Data supplied >>
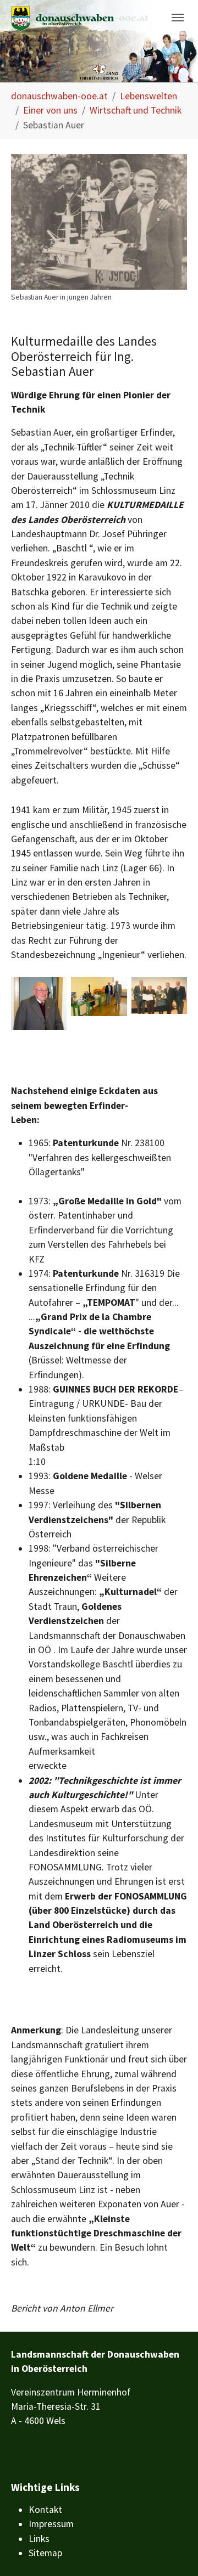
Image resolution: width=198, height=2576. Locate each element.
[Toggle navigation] (177, 17)
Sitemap (45, 2553)
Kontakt (45, 2510)
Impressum (51, 2524)
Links (39, 2539)
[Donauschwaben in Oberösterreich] (79, 19)
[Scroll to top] (172, 2550)
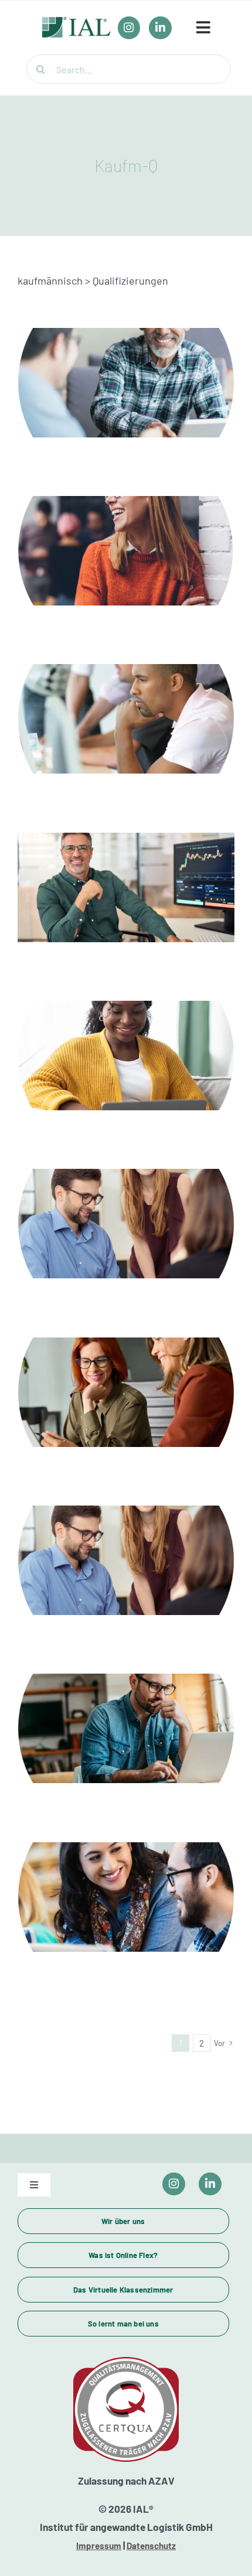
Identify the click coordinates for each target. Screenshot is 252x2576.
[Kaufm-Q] (126, 382)
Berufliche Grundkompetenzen (126, 369)
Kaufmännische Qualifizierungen (126, 537)
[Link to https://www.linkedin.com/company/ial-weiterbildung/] (210, 2184)
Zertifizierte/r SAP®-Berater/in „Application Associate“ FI (126, 1706)
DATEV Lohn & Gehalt (126, 1042)
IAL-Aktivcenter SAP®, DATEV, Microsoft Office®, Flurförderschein (126, 1370)
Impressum (98, 2545)
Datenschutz (151, 2545)
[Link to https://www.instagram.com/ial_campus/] (173, 2184)
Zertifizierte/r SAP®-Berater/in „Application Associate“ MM (126, 1875)
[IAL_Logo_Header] (76, 23)
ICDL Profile (126, 874)
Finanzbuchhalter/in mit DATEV (126, 1210)
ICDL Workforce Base (126, 705)
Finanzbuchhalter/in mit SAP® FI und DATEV (126, 1547)
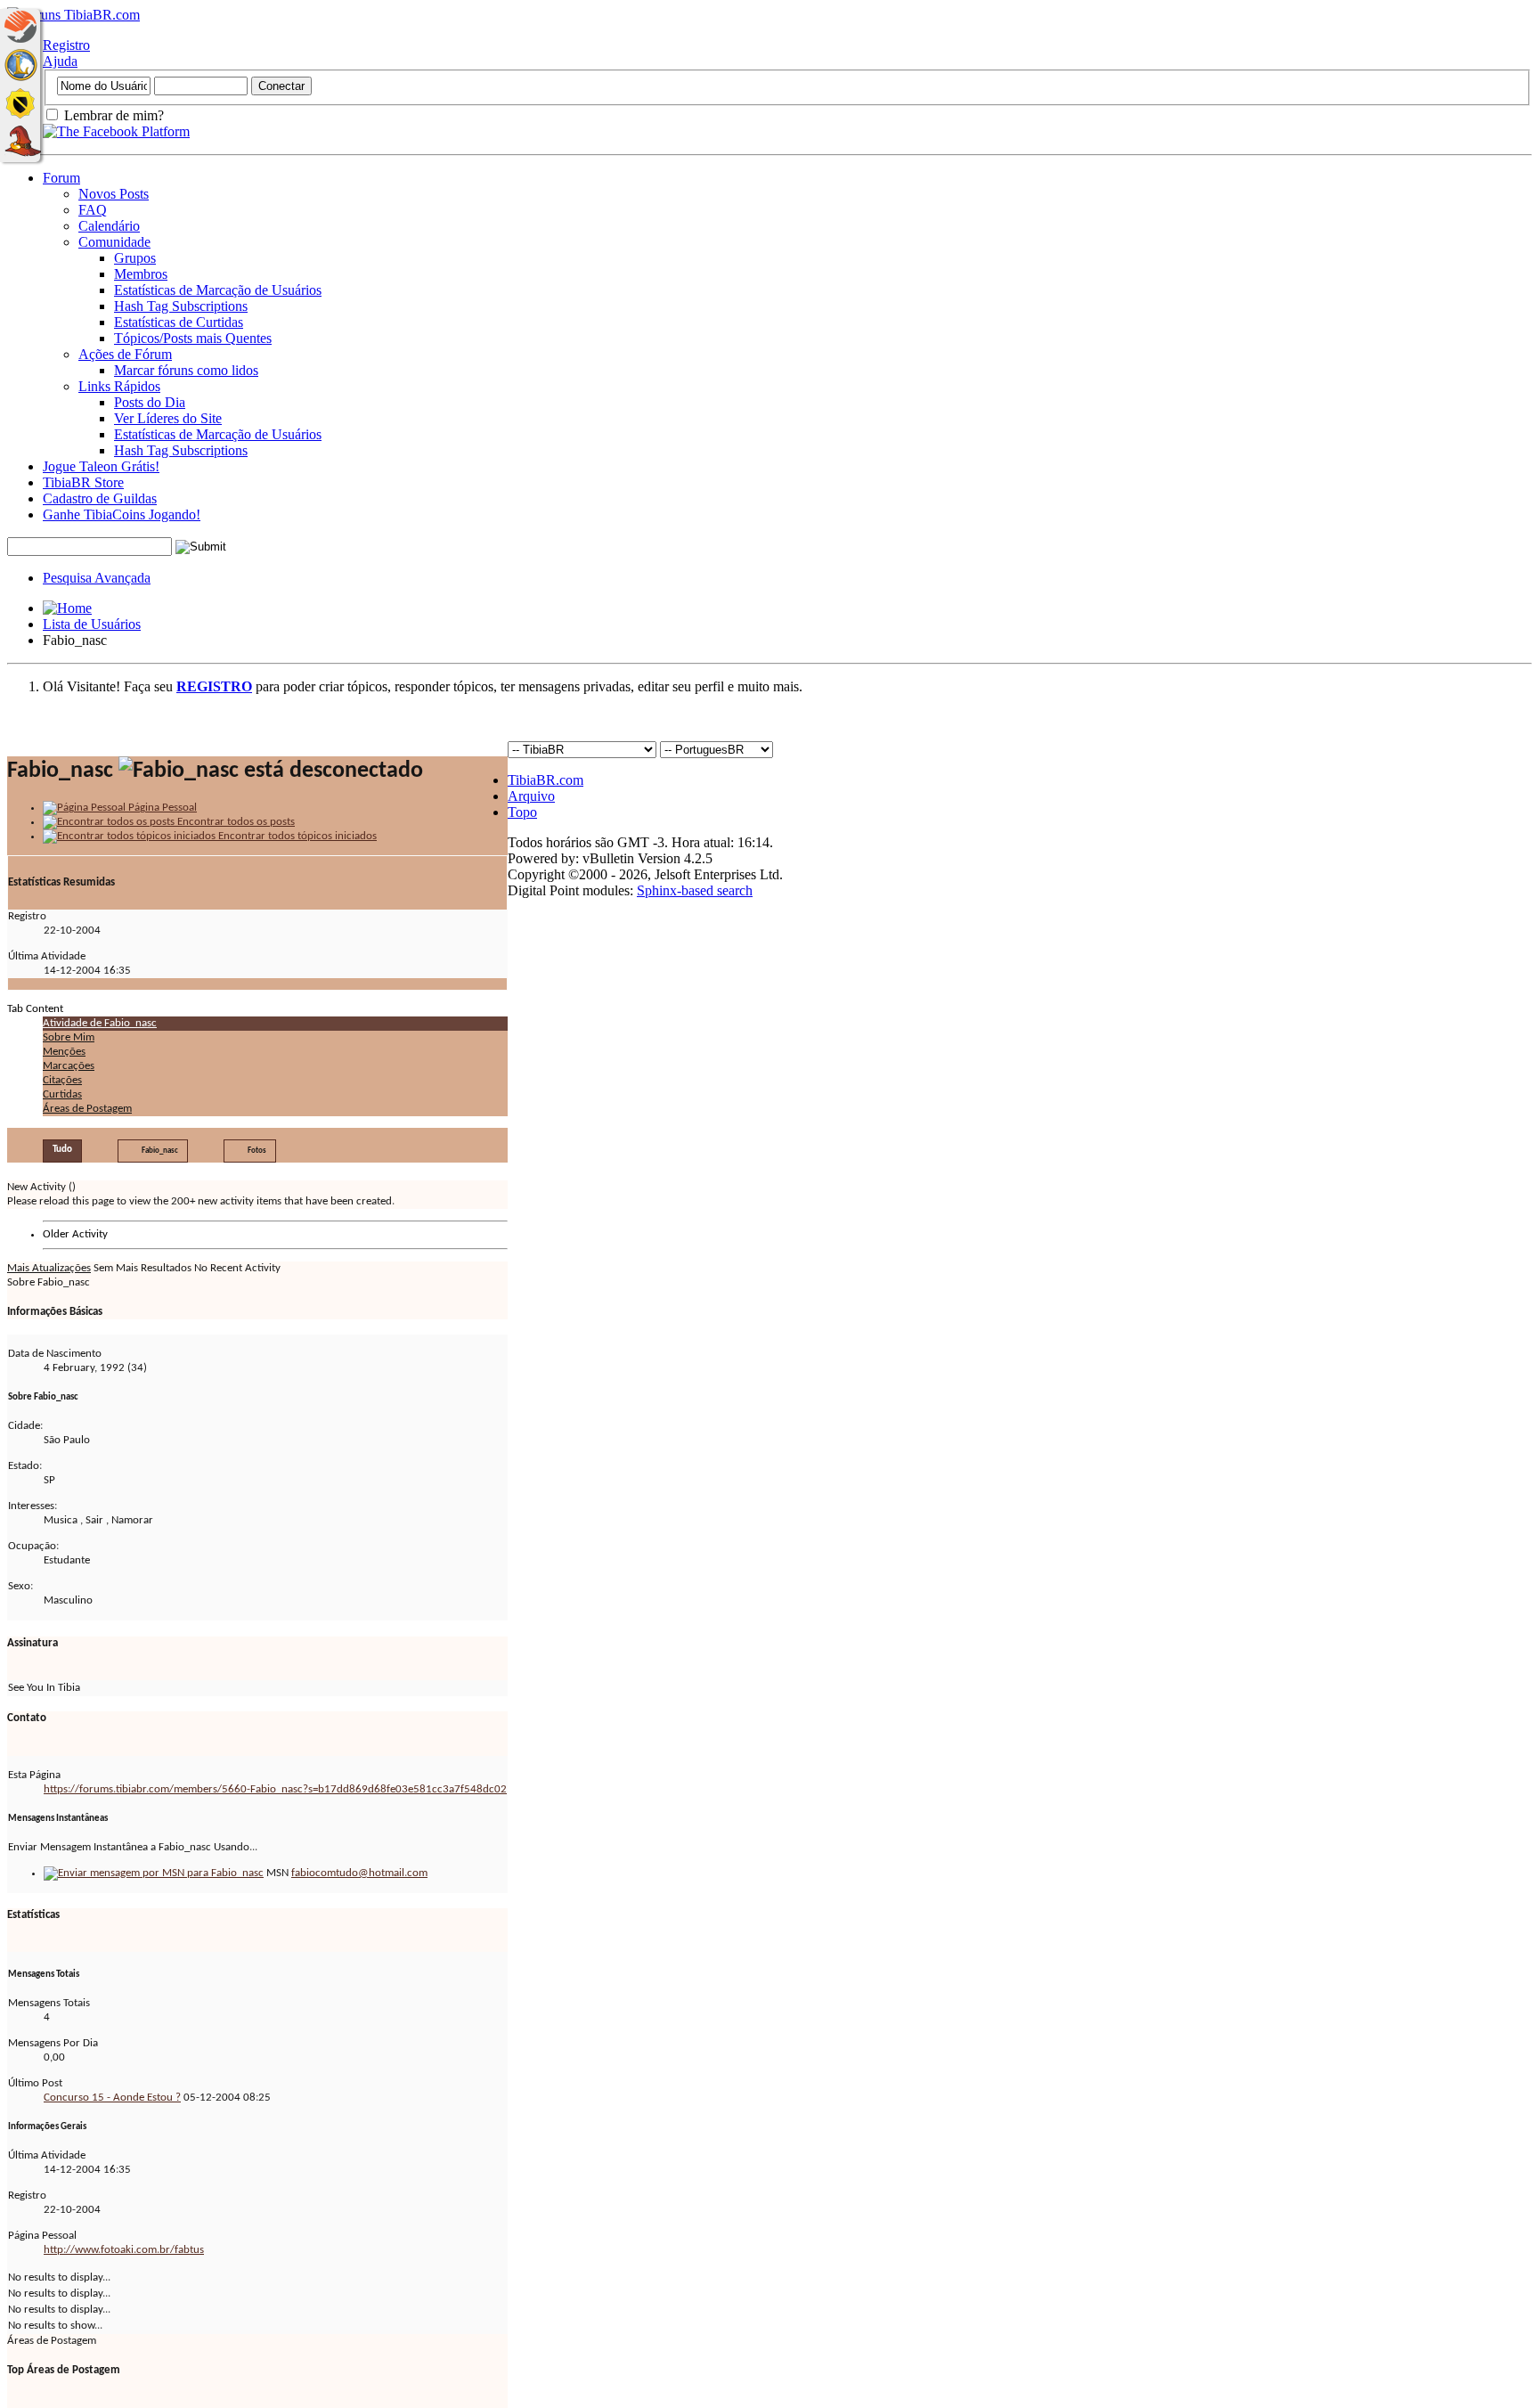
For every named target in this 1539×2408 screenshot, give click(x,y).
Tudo (62, 1150)
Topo (522, 812)
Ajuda (60, 61)
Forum (61, 177)
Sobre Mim (68, 1037)
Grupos (135, 257)
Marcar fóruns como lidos (186, 370)
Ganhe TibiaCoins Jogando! (121, 514)
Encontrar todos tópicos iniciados (296, 836)
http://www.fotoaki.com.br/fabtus (124, 2250)
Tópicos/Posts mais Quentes (193, 338)
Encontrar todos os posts (235, 822)
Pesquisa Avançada (97, 577)
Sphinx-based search (695, 890)
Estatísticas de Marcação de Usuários (218, 290)
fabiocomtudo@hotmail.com (359, 1873)
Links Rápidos (119, 386)
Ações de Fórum (125, 354)
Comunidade (114, 241)
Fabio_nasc (160, 1151)
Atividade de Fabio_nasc (100, 1023)
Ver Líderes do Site (168, 418)
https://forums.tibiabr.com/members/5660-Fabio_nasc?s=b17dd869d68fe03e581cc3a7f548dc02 (275, 1789)
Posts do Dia (149, 402)
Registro (66, 45)
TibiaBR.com (545, 780)
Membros (140, 274)
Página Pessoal (161, 807)
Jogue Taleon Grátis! (101, 466)
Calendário (109, 225)
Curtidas (62, 1094)
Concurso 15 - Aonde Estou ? (112, 2097)
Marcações (68, 1066)
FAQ (92, 209)
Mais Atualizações (49, 1268)
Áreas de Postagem (87, 1108)
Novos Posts (113, 193)
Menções (64, 1051)
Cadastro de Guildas (100, 498)
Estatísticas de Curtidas (178, 322)
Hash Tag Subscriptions (181, 306)
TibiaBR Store (83, 482)
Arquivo (531, 796)
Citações (62, 1080)
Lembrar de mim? (112, 115)
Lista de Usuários (92, 624)
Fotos (257, 1151)
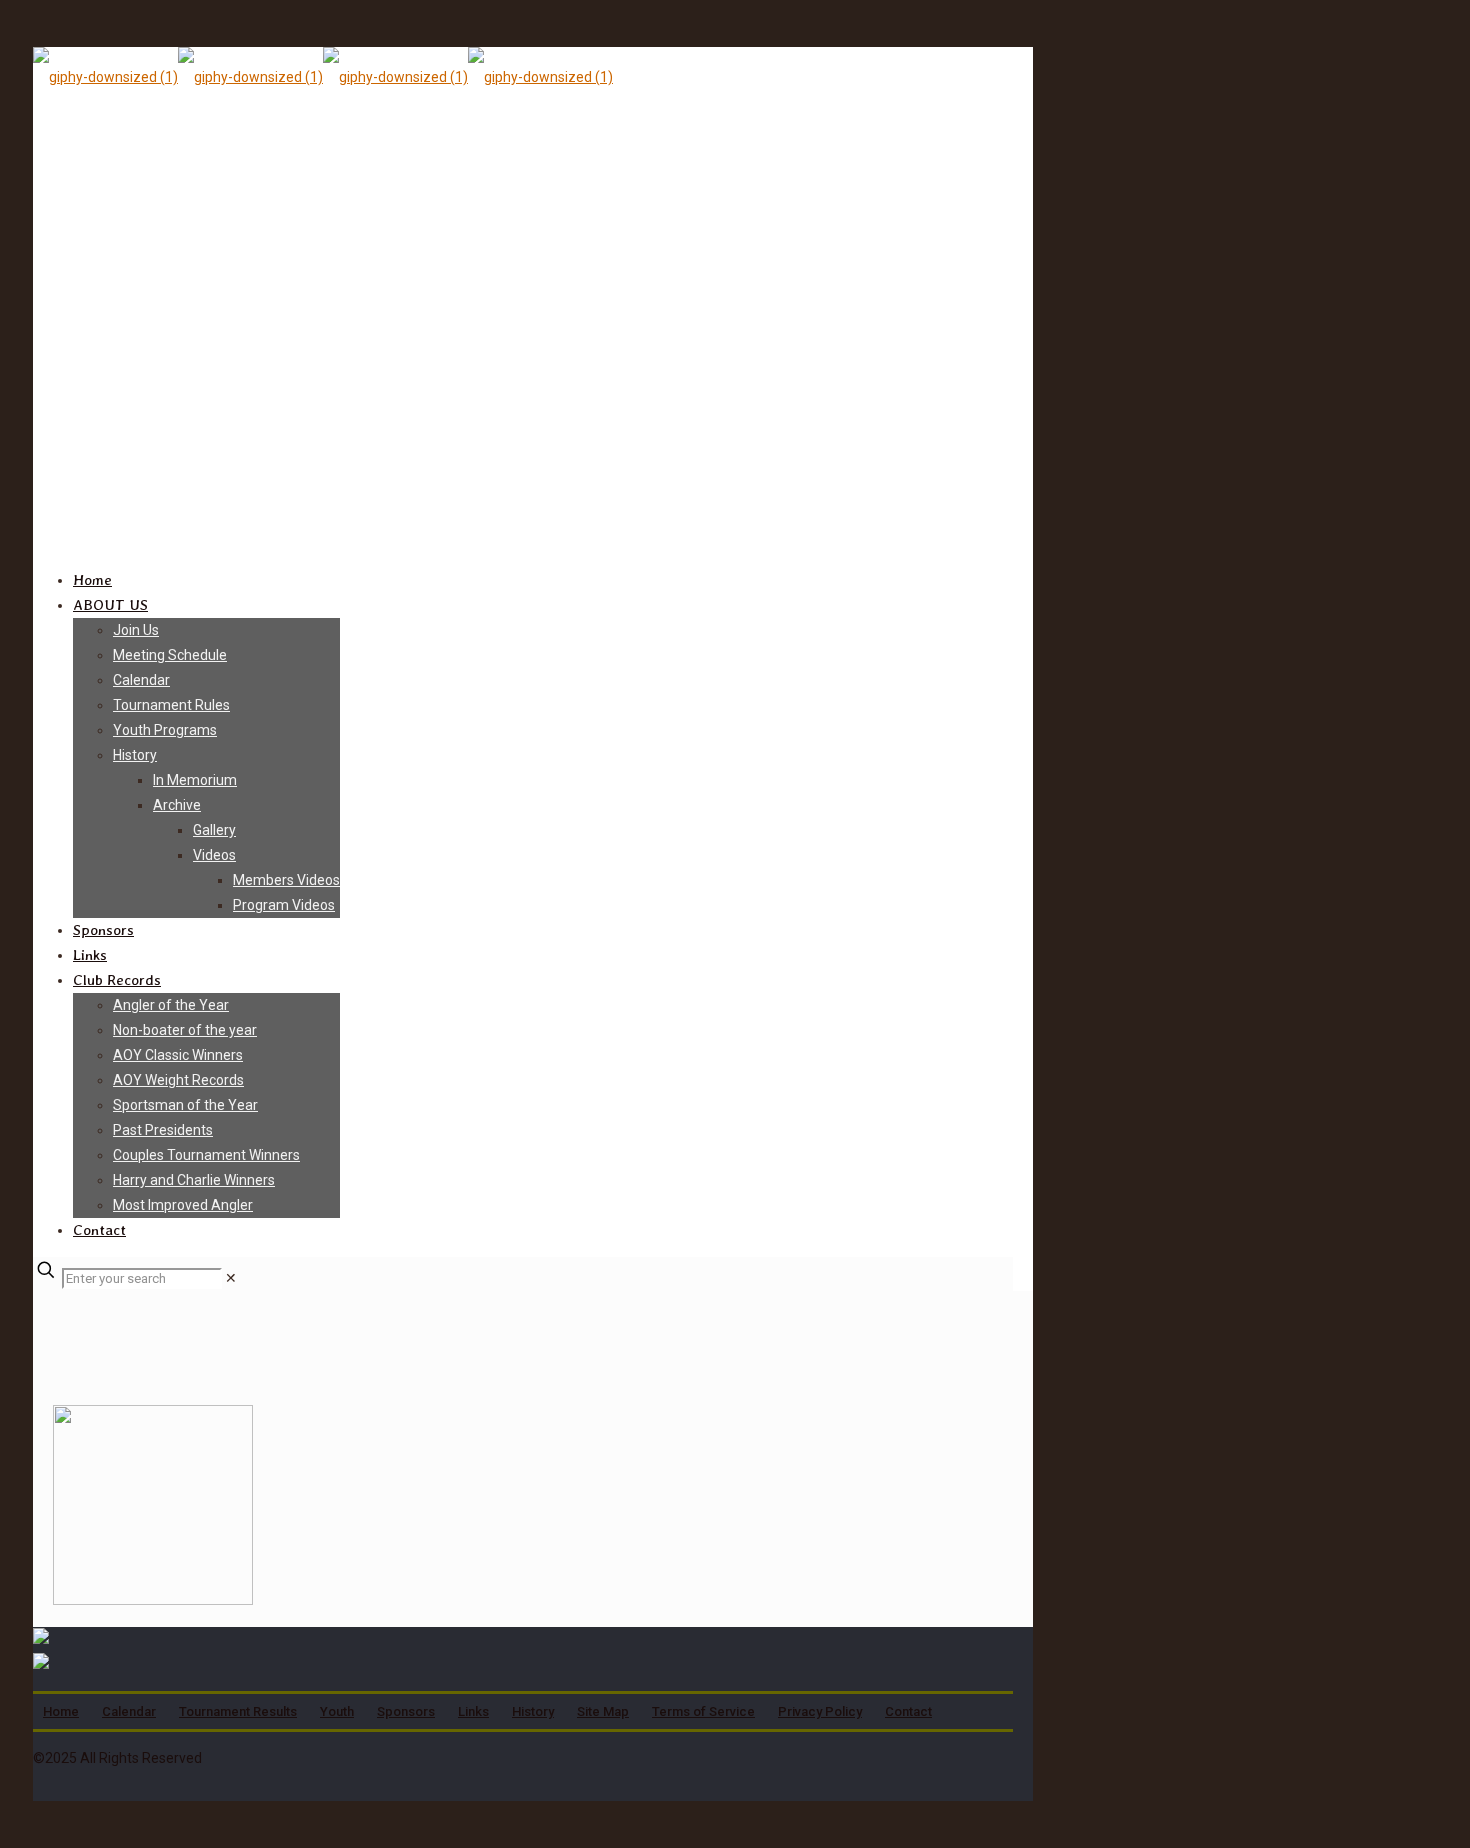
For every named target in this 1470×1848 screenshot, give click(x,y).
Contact (908, 1711)
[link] (231, 1278)
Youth (337, 1711)
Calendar (129, 1711)
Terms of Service (703, 1711)
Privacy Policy (820, 1711)
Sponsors (406, 1711)
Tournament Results (238, 1711)
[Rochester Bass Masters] (323, 77)
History (533, 1711)
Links (473, 1711)
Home (61, 1711)
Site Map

What the exercise asks >> Above are some entries. Restate word for word the lines from the one holding "[Link to https://www.linkedin.com/company/ial-weiterbildung/]" through the one holding "Pesquisa Avançada (97, 577)", but not the pictures.

Answer section >>
[Link to https://www.linkedin.com/company/ial-weiterbildung/] (210, 2184)
Zertifizierte/r SAP®-Berater/in „Application Associate“ FI (126, 1706)
DATEV Lohn & Gehalt (126, 1042)
IAL-Aktivcenter SAP®, DATEV, Microsoft Office®, Flurförderschein (126, 1370)
Impressum (98, 2545)
Datenschutz (151, 2545)
[Link to https://www.instagram.com/ial_campus/] (173, 2184)
Zertifizierte/r SAP®-Berater/in „Application Associate“ MM (126, 1875)
[IAL_Logo_Header] (76, 23)
ICDL Profile (126, 874)
Finanzbuchhalter/in mit DATEV (126, 1210)
ICDL Workforce Base (126, 705)
Finanzbuchhalter/in mit SAP® FI und DATEV (126, 1547)
For every named target in this 1539×2408 screenshot, give click(x,y).
Tudo (62, 1150)
Topo (522, 812)
Ajuda (60, 61)
Forum (61, 177)
Sobre Mim (68, 1037)
Grupos (135, 257)
Marcar fóruns como lidos (186, 370)
Ganhe TibiaCoins Jogando! (121, 514)
Encontrar todos tópicos iniciados (296, 836)
http://www.fotoaki.com.br/fabtus (124, 2250)
Tópicos/Posts mais Quentes (193, 338)
Encontrar todos os posts (235, 822)
Pesquisa Avançada (97, 577)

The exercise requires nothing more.